50 years of innovation
Q&A with Minoru Usui, CEO, Epson
How will technology change the workplace of the future?
The introduction of technology in the workplace will allow people to be more creative and imaginative. It will also help reduce the amount of routine work that people do. This is the kind of workplace that Epson is trying to create, where people will be able to communicate freely and use their imagination to perform their work. Technology will also alleviate factors such as expense and environmental concerns.
Can you give an example of alleviating an environmental concern?
People really like using paper and think it aids their imaginativeness, but it is an environmental concern. How could technology remove the environmental concern of using paper that helps people in their productivity and imaginativeness? In response, we launched Japan PaperLab, a papermaking system that turns waste paper into new paper.
How important are environmental technologies to Epson?
Epson has put a lot of effort into environmental technologies over the years and every product is designed with environmental factors in mind. Our whole company is based on our Sho Sho Sei principles: to develop products that are efficient, compact and high precision. All our products are based around these principles and by their very nature, they are energy saving and contribute to the environment.
How important is Epson’s robotics business?
The concept of our robotics business is to use Epson robots to perform manual or repetitive tasks usually performed by people thus allowing them to concentrate on more creative tasks. We are now putting a lot of effort into growing our robotics business. We want to take it further by combining robots with smart technologies so that the robots can perform more complex tasks. Robotics will have positive effects all round.For example, it will allow everybody to have a little factory in their backyard and will also contribute to the reshoring of industries to developed regions such as Europe.
When will on-demand 3D printing be a reality?
3D printers have been a big topic for a few years. The ones on the market now are very limited in the kinds of items that they print – plastic models, cups and so on. There are three main barriers to 3D printing at the moment: the kind of materials that can be fired from the printers, precision and productivity. Epson is researching in all these areas and hopefully we will be able to create a 3D printer that addresses these concerns and that can actually be used in production. The main impact of 3D printing will be in volume manufacturing: 3D printers manufacturing components for industrial products.
How can Epson printing technologies improve productivity?
To date, laser printing has been the mainstream technology of choice in the office. However, it has several drawbacks such as cost, toner dust, electricity consumption, etc. Switching to ink-jet printing is going to have a major impact on office efficiency. We have spent many years developing Precision Core, an ink-jet technology which works on an extremely fast 100 PPM solution that dramatically reduces electricity consumption and costs.

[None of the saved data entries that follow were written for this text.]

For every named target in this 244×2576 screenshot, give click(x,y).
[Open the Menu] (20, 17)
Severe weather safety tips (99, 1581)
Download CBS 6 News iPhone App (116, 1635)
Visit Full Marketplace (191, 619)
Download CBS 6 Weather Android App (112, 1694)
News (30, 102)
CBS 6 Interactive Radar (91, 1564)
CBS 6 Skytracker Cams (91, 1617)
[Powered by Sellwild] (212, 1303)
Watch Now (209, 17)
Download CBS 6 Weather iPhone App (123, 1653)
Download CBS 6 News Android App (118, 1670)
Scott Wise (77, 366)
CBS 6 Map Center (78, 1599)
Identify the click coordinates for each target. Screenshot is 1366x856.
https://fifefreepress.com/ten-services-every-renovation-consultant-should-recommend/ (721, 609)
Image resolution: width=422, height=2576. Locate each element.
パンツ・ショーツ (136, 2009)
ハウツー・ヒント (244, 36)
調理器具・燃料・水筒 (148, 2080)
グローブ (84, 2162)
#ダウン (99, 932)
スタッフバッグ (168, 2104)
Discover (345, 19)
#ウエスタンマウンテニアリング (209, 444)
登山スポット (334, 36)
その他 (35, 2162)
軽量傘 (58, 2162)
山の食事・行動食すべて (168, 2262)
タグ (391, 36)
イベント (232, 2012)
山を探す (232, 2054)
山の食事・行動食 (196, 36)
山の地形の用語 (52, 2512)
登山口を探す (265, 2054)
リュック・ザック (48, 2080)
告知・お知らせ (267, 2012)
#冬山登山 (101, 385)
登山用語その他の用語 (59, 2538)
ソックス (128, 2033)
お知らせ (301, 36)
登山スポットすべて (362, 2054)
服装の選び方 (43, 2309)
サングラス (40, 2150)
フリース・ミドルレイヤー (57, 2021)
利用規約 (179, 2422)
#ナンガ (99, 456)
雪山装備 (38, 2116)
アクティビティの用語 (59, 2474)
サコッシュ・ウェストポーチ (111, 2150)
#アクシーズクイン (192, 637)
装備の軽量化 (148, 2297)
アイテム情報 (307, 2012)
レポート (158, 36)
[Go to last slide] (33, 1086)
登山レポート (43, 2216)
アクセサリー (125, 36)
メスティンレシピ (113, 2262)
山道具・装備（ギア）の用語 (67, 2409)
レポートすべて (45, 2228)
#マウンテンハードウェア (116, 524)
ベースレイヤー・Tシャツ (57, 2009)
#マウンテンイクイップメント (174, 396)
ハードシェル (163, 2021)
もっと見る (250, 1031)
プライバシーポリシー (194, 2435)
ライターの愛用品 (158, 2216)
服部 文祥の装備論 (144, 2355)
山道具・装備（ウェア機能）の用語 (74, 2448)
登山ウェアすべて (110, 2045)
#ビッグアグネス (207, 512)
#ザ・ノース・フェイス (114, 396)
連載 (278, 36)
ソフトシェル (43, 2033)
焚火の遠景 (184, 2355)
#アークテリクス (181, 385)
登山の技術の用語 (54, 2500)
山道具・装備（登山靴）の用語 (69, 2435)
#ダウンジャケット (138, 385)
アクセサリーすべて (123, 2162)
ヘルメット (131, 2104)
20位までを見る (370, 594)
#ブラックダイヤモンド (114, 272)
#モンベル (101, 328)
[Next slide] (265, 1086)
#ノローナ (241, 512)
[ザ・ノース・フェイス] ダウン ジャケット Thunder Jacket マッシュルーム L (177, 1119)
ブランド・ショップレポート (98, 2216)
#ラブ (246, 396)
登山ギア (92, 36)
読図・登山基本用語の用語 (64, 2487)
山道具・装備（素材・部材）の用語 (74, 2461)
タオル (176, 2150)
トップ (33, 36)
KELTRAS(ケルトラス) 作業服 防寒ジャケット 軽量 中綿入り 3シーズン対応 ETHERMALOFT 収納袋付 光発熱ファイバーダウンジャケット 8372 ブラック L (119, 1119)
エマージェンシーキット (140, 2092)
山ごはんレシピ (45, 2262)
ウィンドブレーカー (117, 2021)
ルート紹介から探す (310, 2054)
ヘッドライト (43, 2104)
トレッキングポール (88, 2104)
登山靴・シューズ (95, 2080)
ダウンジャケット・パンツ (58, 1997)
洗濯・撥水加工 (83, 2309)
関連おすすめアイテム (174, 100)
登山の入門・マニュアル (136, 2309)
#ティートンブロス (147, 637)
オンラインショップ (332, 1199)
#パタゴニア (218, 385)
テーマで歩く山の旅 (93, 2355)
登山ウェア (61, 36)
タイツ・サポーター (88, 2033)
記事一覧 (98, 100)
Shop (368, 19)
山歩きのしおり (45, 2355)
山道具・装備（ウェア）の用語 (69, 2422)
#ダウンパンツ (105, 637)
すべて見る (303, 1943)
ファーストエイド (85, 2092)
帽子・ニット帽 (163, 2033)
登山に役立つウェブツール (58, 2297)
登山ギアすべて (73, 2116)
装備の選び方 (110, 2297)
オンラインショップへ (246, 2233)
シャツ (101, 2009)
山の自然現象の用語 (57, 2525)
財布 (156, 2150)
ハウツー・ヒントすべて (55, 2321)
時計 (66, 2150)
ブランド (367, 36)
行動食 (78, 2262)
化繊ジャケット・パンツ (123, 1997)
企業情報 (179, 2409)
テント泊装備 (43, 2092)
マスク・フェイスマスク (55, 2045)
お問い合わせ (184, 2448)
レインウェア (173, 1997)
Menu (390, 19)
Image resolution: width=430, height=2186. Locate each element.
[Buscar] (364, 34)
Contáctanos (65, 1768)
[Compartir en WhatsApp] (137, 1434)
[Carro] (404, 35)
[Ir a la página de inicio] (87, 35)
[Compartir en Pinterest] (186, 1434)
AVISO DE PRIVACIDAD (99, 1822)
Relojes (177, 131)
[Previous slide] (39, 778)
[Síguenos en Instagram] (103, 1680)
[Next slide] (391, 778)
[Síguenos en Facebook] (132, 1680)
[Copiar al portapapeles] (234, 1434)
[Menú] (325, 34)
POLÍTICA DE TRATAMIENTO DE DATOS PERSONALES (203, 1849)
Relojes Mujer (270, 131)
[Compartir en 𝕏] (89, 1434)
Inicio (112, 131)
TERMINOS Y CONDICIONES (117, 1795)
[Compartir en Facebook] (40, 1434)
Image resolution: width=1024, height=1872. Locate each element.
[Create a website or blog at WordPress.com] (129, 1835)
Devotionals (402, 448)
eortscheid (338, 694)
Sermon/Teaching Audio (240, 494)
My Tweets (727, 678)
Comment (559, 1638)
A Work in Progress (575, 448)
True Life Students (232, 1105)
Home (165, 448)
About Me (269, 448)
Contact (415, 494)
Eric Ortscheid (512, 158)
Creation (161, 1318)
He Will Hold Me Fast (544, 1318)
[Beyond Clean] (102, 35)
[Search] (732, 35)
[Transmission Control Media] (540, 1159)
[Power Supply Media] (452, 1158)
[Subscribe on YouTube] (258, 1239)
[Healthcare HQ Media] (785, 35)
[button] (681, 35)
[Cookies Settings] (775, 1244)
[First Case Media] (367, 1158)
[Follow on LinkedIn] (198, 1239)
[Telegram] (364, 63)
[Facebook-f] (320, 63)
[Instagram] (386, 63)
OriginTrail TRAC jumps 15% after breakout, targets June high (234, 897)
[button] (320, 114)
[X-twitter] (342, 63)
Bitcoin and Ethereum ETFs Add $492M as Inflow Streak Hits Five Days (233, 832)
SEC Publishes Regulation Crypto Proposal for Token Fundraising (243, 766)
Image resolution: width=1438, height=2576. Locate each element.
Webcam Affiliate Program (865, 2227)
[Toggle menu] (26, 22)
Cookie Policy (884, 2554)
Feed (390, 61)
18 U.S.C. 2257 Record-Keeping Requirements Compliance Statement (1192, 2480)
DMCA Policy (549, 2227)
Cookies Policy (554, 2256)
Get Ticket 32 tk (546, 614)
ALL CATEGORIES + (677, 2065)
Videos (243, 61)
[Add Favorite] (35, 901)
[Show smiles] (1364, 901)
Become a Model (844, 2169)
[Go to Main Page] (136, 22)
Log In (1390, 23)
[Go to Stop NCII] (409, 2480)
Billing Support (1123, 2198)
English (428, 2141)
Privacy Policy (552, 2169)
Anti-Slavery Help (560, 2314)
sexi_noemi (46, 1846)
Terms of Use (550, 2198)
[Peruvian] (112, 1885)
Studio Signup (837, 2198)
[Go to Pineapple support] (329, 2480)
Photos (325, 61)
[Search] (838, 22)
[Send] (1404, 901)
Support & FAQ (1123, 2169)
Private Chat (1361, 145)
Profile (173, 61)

Any other technology to mention?
Projection technology can also contribute to the workplace by bringing people together. We want to use projection as a tool to introduce seamless communications between people in different locations. We are working on solutions that are like a kind of virtual office, where you will be speaking to somebody in a remote office but feel as if they are next to you.
What about the Epson Moverio Smart Glasses?
How much does Epson invest every year in research and innovation?
Our policy is to spend around five to six percent of our annual revenue on R&D. There are 4 areas of focus under the Epson 25 vision: ink jet, visuals, wearables and robotics. Other areas of focus for us will be software development and materials technology.
What do you find most exciting about your current role?
Creating products that contribute to efficiency and people’s lifestyles. I find really exciting and challenging the idea of making things that make the world a better place. It is the excitement of creating new technologies and generating new value for the world that really gets me inspired.